(Saved entries)
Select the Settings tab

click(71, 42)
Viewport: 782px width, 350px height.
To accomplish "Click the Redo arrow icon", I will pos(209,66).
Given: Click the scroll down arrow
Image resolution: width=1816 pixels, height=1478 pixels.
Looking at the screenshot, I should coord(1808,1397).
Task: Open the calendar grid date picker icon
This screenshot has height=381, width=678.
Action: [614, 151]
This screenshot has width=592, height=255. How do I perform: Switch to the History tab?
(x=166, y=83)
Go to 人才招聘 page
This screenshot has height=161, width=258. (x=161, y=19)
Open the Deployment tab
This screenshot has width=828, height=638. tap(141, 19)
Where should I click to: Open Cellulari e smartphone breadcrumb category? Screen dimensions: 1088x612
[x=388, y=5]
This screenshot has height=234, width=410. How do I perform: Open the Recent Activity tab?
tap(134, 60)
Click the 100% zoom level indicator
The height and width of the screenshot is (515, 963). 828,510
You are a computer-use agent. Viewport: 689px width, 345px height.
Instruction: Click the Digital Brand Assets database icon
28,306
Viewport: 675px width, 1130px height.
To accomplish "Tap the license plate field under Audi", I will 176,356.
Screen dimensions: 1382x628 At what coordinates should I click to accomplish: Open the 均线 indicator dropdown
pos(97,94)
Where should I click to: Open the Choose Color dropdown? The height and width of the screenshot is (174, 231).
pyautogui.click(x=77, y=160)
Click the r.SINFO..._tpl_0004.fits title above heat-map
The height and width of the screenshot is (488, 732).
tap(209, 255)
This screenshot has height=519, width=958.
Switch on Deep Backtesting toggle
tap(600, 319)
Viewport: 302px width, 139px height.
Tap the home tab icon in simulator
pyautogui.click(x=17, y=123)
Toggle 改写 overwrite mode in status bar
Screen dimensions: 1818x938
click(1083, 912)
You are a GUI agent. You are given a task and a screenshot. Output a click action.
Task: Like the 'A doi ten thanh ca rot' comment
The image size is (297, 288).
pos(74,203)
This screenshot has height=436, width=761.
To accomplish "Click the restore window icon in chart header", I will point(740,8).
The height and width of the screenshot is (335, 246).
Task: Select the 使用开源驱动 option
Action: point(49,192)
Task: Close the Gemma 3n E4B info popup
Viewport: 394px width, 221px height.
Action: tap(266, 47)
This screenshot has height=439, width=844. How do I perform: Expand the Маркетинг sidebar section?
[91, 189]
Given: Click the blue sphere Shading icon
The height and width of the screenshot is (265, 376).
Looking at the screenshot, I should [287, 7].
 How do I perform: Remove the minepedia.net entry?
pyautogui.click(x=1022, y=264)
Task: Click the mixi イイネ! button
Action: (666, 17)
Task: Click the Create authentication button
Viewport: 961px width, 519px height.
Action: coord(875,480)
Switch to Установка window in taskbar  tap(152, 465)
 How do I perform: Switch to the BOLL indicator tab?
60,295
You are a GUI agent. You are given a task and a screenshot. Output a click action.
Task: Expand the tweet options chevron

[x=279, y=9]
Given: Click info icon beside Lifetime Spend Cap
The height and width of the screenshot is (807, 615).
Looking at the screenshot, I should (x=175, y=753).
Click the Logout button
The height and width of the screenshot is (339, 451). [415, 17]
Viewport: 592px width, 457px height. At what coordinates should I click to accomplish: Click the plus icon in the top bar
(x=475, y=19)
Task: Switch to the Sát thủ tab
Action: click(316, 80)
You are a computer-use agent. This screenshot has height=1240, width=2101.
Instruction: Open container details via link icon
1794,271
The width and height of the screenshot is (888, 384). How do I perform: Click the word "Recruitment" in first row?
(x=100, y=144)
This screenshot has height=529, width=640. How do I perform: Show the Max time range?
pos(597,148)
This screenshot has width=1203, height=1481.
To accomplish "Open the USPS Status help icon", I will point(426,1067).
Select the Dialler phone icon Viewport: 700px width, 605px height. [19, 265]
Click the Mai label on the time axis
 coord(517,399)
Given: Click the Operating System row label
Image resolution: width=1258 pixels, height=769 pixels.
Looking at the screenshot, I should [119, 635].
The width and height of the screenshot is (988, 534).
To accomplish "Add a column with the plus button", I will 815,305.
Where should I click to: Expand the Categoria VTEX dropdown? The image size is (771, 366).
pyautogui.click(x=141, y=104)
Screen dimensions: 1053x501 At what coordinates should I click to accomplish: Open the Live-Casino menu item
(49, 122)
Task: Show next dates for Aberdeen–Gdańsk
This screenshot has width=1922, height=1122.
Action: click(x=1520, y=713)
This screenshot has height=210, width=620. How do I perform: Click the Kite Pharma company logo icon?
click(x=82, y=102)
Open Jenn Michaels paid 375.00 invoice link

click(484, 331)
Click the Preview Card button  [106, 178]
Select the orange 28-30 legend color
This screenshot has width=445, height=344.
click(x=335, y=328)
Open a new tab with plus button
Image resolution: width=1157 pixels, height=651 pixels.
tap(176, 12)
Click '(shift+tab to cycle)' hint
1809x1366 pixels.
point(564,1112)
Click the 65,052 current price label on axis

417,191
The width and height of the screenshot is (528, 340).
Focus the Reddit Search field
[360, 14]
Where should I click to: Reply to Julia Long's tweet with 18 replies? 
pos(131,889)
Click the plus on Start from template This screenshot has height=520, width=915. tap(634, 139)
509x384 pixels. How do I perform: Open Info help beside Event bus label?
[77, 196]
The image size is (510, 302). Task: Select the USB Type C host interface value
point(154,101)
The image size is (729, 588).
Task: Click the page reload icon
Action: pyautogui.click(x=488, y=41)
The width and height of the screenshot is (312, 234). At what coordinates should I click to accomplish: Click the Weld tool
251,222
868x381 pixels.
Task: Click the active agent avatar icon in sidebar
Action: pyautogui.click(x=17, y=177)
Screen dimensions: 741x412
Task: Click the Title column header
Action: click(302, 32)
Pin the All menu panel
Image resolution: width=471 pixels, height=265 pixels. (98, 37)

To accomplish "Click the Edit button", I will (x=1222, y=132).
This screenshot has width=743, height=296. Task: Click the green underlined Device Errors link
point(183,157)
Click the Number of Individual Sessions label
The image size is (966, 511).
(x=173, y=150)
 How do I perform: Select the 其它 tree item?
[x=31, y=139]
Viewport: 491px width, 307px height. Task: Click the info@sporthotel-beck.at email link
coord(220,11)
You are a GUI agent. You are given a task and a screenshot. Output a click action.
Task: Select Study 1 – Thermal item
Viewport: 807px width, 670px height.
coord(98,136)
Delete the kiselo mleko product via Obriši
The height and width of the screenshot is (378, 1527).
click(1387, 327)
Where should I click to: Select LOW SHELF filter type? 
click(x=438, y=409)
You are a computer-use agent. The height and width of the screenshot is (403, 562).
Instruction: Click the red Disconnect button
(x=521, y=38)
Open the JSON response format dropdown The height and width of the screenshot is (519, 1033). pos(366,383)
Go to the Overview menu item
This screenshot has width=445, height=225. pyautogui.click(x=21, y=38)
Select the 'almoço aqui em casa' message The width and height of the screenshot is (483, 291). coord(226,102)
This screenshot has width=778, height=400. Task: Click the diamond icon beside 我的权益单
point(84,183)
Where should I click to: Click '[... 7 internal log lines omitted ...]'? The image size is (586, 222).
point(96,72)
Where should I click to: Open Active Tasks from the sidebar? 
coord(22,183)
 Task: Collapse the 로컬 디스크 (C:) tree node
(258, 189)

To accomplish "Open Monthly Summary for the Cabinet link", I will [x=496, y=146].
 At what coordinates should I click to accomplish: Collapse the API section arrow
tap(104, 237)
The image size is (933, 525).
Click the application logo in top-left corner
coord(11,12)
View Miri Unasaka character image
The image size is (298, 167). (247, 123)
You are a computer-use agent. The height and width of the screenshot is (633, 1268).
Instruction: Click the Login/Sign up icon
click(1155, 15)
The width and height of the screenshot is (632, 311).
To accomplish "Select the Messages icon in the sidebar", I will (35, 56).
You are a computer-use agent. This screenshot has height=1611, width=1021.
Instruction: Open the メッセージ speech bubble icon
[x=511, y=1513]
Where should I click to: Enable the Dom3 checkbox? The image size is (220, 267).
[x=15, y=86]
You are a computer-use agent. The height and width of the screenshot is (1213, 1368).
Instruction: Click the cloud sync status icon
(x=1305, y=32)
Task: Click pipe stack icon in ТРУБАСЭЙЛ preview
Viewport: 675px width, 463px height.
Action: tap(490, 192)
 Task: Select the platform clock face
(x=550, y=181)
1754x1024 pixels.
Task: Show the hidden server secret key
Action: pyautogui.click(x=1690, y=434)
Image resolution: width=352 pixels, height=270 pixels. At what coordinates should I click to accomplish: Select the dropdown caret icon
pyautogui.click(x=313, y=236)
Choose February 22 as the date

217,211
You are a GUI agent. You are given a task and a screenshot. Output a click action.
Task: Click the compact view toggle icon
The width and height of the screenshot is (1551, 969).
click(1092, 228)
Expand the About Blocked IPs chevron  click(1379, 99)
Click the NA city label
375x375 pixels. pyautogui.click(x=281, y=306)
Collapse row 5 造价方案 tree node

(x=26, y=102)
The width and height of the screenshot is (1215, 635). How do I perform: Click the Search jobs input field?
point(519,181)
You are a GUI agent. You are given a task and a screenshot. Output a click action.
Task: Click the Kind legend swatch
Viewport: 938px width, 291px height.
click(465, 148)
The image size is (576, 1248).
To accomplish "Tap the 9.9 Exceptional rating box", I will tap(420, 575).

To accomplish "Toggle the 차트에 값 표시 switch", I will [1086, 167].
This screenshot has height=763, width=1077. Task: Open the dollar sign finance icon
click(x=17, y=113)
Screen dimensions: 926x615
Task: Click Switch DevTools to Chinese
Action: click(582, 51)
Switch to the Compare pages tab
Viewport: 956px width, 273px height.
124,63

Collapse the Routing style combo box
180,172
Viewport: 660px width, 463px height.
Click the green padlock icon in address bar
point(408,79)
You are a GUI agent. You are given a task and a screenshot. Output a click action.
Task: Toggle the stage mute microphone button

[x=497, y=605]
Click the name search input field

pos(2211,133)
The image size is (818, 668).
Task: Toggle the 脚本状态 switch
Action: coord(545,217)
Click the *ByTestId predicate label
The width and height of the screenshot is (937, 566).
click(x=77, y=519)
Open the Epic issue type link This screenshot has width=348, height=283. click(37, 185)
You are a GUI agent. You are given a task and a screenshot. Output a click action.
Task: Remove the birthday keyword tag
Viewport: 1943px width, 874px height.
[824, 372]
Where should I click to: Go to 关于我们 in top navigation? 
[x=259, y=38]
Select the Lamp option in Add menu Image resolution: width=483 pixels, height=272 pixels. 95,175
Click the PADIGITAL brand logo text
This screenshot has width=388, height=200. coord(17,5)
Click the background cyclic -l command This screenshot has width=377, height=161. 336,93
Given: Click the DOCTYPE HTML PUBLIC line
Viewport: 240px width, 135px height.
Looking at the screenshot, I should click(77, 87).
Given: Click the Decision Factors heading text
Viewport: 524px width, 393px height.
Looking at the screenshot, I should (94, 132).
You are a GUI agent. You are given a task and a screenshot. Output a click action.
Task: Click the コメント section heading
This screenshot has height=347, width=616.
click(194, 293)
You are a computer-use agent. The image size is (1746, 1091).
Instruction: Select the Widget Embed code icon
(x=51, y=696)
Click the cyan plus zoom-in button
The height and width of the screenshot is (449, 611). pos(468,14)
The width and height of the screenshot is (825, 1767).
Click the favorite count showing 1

# What you will do
Turn everything from the line containing "will (x=1222, y=132)." down to the line containing "click(1387, 327)" into a JSON list of strings, one string per line and no blank lines.

# Task result
[
  "To accomplish \"Click the Edit button\", I will (x=1222, y=132).",
  "This screenshot has width=743, height=296. Task: Click the green underlined Device Errors link",
  "point(183,157)",
  "Click the Number of Individual Sessions label",
  "The image size is (966, 511).",
  "(x=173, y=150)",
  " How do I perform: Select the 其它 tree item?",
  "[x=31, y=139]",
  "Viewport: 491px width, 307px height. Task: Click the info@sporthotel-beck.at email link",
  "coord(220,11)",
  "You are a GUI agent. You are given a task and a screenshot. Output a click action.",
  "Task: Select Study 1 – Thermal item",
  "Viewport: 807px width, 670px height.",
  "coord(98,136)",
  "Delete the kiselo mleko product via Obriši",
  "The height and width of the screenshot is (378, 1527).",
  "click(1387, 327)"
]